## EXERCISE DIRECTIONS
For the string "Toggle", search the entries below and copy every line where it appears.
..........
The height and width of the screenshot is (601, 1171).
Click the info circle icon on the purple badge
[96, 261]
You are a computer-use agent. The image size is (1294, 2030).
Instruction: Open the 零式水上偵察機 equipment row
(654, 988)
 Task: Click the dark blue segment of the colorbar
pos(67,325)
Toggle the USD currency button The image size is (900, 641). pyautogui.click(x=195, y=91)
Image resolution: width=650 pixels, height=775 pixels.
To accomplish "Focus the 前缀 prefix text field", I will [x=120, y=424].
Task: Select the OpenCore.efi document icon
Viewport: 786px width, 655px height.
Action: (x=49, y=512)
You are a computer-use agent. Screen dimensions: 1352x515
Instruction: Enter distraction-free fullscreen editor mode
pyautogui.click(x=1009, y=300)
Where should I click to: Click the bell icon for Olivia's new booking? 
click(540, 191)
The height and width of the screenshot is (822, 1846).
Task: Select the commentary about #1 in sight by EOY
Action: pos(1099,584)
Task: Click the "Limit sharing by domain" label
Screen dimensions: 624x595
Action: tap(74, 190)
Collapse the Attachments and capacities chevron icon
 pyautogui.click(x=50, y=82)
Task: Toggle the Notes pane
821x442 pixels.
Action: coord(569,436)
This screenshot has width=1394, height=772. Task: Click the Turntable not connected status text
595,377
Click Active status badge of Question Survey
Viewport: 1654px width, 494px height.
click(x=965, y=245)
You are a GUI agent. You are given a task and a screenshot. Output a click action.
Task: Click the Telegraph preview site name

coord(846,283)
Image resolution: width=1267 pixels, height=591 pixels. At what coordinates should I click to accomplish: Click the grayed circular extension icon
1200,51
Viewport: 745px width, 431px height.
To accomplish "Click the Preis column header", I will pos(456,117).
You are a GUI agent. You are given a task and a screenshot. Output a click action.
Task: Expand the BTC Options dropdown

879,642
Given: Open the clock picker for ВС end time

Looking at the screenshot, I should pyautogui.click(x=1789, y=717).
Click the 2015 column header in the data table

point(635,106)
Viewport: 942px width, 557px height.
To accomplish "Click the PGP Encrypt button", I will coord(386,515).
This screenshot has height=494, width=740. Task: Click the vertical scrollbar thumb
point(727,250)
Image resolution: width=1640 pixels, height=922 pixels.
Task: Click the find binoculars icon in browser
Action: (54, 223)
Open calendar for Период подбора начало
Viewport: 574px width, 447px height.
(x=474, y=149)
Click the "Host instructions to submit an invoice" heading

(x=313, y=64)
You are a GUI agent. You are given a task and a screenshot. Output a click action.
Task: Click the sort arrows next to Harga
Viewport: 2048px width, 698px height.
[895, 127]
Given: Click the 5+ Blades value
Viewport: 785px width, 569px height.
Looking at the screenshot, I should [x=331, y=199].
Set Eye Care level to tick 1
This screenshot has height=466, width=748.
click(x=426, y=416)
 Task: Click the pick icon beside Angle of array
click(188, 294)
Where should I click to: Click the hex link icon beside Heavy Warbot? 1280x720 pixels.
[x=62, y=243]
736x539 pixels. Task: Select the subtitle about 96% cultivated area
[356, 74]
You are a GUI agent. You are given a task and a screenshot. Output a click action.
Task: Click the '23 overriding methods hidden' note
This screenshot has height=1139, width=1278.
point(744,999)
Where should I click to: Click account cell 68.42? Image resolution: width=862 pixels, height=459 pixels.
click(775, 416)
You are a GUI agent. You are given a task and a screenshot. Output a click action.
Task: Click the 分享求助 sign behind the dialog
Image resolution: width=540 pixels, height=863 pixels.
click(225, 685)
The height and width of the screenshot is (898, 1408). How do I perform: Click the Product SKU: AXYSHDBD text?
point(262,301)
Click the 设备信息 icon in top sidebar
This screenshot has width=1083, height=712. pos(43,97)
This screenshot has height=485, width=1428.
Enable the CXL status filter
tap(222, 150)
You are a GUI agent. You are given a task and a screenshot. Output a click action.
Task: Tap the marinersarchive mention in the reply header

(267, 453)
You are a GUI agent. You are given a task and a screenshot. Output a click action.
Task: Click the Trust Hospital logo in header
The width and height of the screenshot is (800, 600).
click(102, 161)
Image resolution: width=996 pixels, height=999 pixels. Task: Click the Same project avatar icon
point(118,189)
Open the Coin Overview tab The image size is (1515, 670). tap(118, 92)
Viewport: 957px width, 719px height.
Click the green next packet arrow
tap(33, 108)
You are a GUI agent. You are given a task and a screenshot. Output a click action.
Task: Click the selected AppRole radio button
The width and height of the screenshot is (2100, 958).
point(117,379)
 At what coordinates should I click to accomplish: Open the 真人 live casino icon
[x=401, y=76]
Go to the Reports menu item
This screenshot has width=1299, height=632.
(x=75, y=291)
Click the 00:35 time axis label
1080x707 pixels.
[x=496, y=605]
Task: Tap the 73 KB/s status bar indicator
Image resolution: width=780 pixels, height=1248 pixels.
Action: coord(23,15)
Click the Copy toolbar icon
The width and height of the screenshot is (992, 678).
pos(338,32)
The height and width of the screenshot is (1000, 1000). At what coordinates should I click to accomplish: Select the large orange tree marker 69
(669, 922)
..........
## RESPONSE
Toggle the USD currency button The image size is (900, 641). pyautogui.click(x=195, y=91)
Task: Toggle the Notes pane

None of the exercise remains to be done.